The Window and Its Limits
The Middle Corridor is not only a trade route but also a barometer of power. It measures how far Eurasia has transformed from an order set by the states that hold territory into one set by states that build links. The winners are the countries in between. They are gaining development, capacity, regional cohesion, and, above all, greater freedom in foreign policy.
The Middle Corridor is not only a trade route but also a barometer of power. It measures how far Eurasia has transformed from an order set by the states that hold territory into one set by states that build links
Chinese and Turkish influence will grow, and the two may end up as rivals across the region. Turkey in particular could become a hub for transcontinental and Middle Eastern trade, an old ambition of its leaders. Yet American and European investment gives the smaller states room to resist subordination to any single power. The corridor’s growth over the next decade rests on steady investment, on stability across a tense neighborhood, and on Western patience.

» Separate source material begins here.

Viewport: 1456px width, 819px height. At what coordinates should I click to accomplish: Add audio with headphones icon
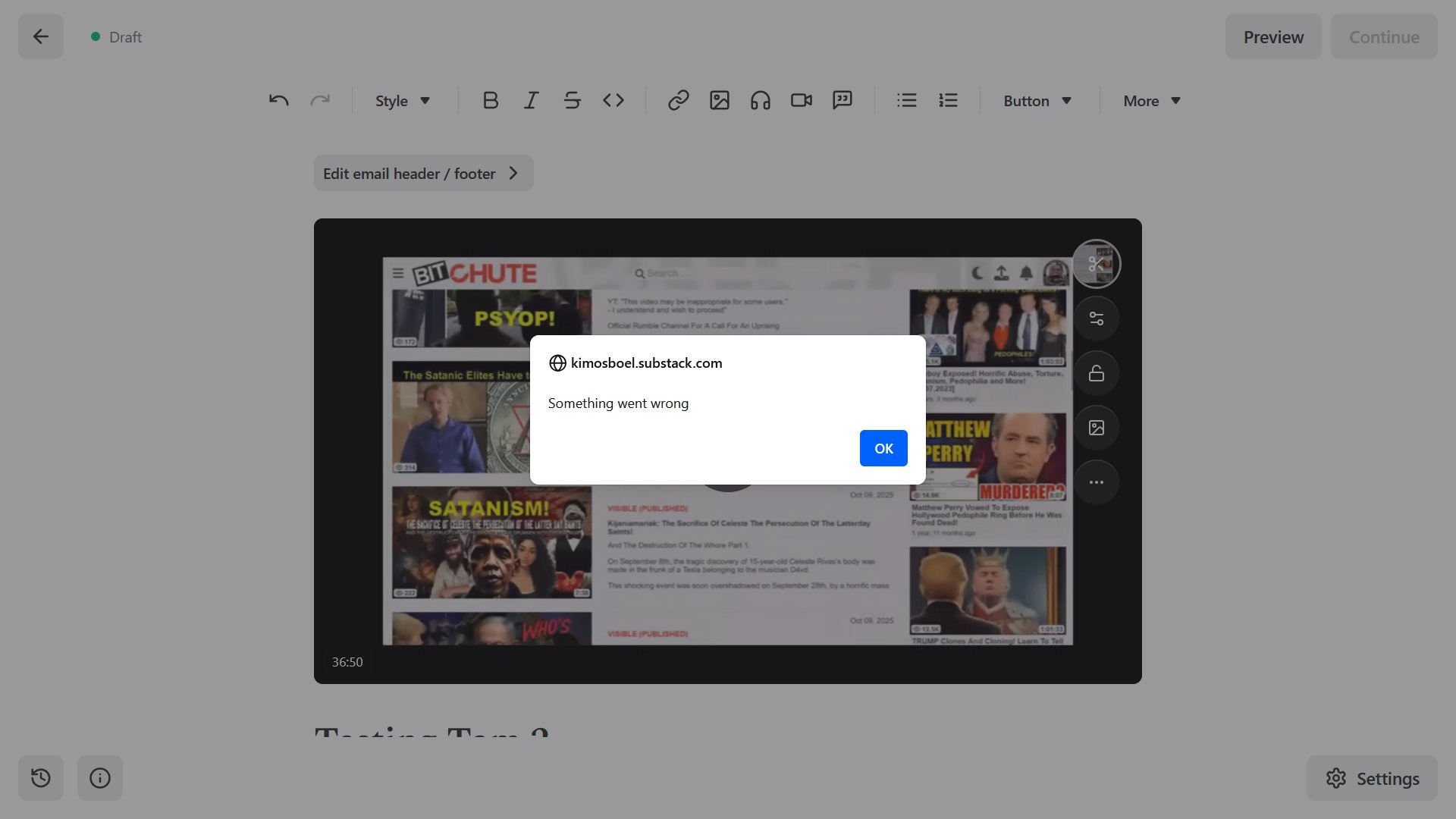(x=760, y=100)
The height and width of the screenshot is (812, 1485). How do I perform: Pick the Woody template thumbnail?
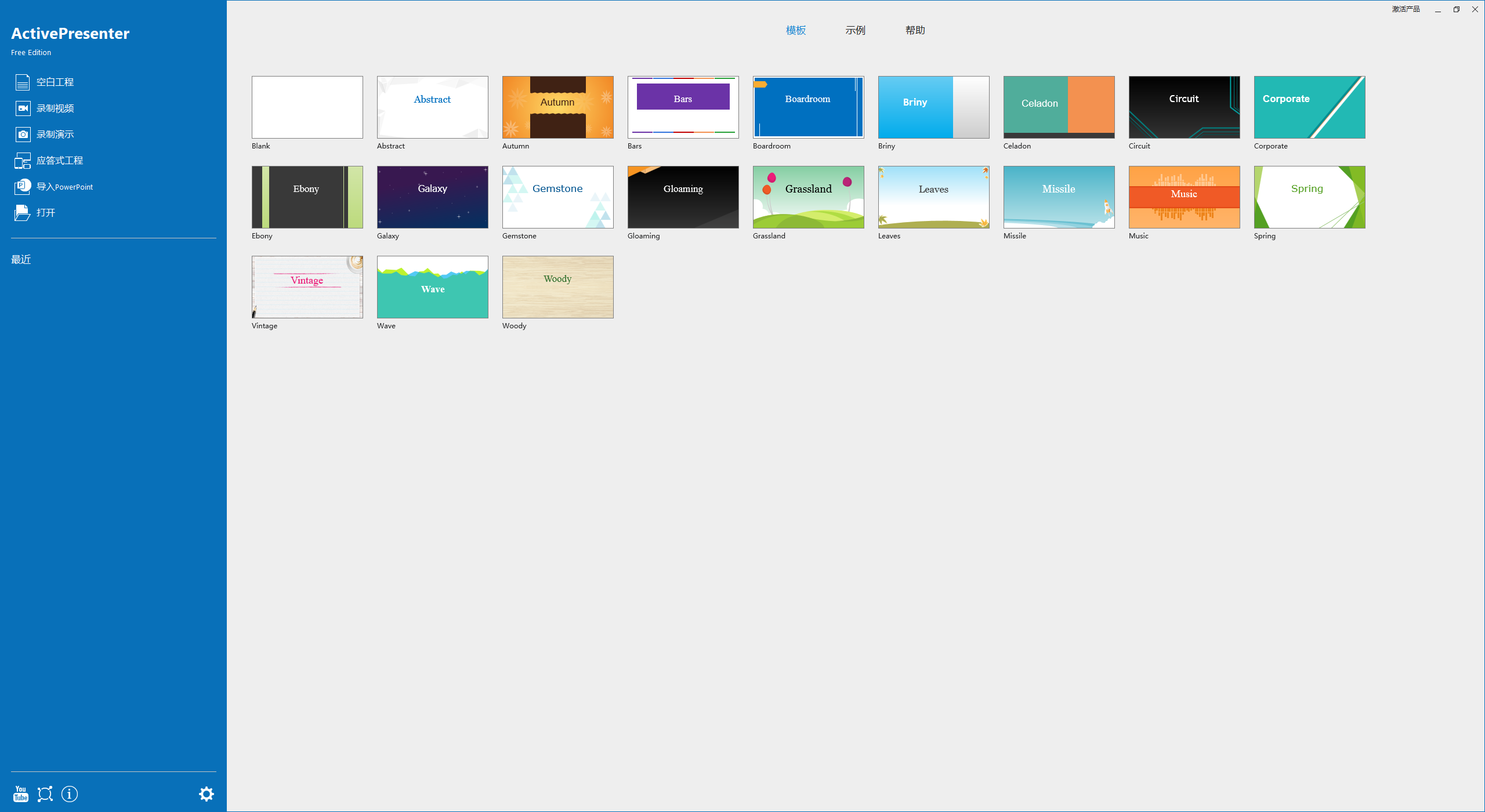pos(557,287)
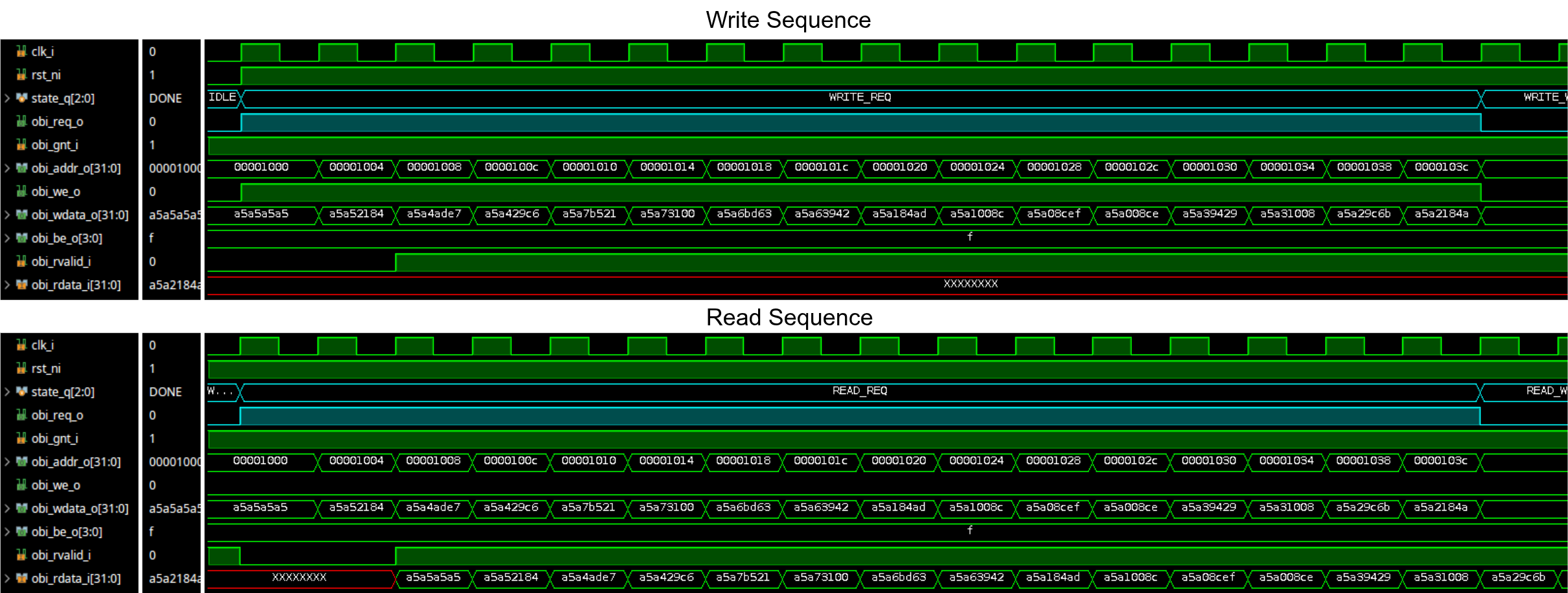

The losers are Russia and Iran. Their flagship projects are stalled, and they lack the means to build alternatives. China, by contrast, is buying its way into the new structure even as Russia is shut out of it. The prize is real, and for the West, it is worth holding because it denies Moscow, Tehran, and Beijing the power to seal the region off. If the corridor’s backers hesitate, the map may yet settle to the liking of the powers it was meant to leave behind.